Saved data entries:
- - -

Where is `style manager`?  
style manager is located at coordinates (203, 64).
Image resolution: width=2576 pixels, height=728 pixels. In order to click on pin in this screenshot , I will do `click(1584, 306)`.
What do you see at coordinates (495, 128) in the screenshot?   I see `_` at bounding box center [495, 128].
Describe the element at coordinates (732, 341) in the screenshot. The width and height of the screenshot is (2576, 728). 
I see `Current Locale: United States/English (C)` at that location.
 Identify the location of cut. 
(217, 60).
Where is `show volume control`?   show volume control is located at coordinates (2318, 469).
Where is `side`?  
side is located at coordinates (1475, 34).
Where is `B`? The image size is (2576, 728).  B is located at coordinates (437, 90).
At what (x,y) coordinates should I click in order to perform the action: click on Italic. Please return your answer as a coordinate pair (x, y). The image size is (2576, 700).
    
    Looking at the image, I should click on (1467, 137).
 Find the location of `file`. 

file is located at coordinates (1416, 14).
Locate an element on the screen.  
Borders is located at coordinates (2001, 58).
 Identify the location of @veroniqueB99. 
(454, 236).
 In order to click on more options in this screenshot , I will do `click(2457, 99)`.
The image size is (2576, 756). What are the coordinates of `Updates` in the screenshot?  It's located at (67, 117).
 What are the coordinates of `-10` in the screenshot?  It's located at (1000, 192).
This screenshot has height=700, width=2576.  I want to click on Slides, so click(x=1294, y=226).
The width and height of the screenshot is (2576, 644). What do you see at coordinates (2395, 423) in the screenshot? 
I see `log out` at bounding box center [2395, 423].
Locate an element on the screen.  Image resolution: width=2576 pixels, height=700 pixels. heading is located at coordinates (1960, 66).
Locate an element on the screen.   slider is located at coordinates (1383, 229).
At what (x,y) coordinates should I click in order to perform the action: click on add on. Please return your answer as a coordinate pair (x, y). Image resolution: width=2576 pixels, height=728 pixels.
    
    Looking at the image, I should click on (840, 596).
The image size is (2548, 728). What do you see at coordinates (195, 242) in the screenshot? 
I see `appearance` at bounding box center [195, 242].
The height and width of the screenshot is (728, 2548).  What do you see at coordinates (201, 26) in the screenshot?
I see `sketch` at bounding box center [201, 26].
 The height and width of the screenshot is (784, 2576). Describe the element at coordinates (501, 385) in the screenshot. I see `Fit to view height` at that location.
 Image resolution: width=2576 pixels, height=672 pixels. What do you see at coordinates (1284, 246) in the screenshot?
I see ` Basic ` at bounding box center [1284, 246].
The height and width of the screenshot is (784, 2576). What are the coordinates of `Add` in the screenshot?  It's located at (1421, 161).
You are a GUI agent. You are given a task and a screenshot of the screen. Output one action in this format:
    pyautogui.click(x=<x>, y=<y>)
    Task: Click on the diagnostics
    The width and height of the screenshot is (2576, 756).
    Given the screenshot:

- - -

**Objective**. Pick out each line of the data above that contains the word "will", matching case exactly, and copy those lines.

**Solution to the exercise**.
Image resolution: width=2576 pixels, height=728 pixels. In order to click on pin in this screenshot , I will do `click(1584, 306)`.
 In order to click on more options in this screenshot , I will do `click(2457, 99)`.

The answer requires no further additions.